How to achive operational reliability for 10+ Years with RTOS?
There’s one final, crucial advantage of using RTOS instead of Arduino. When we build a system on a solid RTOS like FreeRTOS or Zephyr, we gain the necessary control to implement robust features like Over-The-Air (OTA) updates and maintain constant, secure connectivity with cloud backends, typically using AWS IoT Core. This architectural maturity ensures that the device software component doesn’t become the weakest link in your end-to-end IoT solution.
When is the tipping point: Arduino vs. FreeRTOS?
Let’s cut right to the chase, because this is the fundamental truth we explain to nearly every client: Arduino is a fantastic tool for learning, FreeRTOS (or Zephyr) is a professional product platform.

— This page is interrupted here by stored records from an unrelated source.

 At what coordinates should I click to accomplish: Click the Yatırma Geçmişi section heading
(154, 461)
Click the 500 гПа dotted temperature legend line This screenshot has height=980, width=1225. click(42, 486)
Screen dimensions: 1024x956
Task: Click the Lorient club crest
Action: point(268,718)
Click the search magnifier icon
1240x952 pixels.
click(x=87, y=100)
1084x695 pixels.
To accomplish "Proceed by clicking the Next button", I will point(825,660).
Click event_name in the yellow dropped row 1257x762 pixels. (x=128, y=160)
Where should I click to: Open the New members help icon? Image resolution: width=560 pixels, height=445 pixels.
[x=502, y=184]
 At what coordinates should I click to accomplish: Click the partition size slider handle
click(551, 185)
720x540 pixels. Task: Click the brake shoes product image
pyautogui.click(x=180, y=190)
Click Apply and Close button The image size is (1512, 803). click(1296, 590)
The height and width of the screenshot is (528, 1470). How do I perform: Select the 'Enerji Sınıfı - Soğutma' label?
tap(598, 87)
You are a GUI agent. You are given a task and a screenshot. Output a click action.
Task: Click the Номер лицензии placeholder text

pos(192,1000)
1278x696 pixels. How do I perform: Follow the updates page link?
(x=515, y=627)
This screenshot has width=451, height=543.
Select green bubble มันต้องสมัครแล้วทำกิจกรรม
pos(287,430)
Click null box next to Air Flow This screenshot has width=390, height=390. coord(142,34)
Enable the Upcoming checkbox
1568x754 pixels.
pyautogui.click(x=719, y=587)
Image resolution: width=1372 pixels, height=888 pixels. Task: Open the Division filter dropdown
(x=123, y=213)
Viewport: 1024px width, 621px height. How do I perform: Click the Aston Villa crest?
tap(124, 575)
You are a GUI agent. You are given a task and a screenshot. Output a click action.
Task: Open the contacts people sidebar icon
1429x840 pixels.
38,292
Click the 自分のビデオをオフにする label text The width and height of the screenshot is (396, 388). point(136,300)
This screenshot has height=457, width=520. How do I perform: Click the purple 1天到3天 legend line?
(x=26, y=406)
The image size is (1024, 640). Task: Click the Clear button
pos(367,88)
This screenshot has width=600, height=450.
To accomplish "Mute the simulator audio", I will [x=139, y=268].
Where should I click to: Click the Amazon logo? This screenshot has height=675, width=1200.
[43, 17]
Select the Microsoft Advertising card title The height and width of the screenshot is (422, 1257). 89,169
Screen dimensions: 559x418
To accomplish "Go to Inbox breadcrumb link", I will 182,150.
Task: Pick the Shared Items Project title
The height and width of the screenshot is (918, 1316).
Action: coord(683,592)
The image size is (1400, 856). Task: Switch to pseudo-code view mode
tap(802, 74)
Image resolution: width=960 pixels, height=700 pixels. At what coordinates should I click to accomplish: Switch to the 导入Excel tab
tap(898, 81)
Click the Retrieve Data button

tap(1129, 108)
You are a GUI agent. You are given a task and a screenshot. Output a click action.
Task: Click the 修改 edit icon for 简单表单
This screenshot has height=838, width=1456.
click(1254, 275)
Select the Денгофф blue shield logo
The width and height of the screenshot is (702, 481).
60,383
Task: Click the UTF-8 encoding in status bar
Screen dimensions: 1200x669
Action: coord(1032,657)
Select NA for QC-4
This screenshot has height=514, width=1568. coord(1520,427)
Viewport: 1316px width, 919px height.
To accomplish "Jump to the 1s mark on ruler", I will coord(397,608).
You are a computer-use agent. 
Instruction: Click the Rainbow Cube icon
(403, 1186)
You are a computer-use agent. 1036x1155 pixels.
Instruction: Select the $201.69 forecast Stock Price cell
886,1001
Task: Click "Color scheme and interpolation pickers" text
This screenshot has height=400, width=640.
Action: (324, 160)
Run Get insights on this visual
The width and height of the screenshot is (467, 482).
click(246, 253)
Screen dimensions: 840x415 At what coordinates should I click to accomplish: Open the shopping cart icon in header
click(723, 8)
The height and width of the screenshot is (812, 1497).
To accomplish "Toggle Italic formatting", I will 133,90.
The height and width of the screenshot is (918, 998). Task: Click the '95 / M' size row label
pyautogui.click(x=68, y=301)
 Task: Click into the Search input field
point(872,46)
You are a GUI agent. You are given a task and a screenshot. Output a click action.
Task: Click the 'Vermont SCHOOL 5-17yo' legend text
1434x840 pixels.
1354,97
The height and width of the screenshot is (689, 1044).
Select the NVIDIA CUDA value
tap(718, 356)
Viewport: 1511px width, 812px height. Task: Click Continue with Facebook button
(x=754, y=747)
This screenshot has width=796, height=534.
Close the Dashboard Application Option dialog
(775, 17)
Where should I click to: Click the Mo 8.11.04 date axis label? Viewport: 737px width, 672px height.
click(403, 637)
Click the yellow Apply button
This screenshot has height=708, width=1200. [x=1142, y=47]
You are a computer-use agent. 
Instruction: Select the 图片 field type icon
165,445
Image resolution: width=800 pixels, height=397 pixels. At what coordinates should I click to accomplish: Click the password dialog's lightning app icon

We absolutely see the appeal of Arduino. It’s an unparalleled platform for students and newcomers to the embedded world, allowing you to rapidly wire up sensors and prove a concept (Proof of Concept). In a matter of days, you can have a basic, functional prototype.
But in our business, which services industries like Smart Buildings, Smart City and Medical Devices, we are focused on commercial deliverables that require auditable traceability, guaranteed long-term stability, and regulatory compliance. That’s where the abstraction layer that makes Arduino easy for beginners becomes a crippling limitation for engineers.
Our choice of leveraging Real-Time Operating Systems like FreeRTOS or Zephyr in our projects isn’t merely a technical preference, it’s a non-negotiable commitment to our clients’ longevity and risk mitigation. We need that architectural control to guarantee secure boot chains, support products across a 10-year lifecycle, and achieve the deep optimization required when every milliamp of power consumption matters. We focus on building systems that are, from day one, designed to be certifiable and scalable.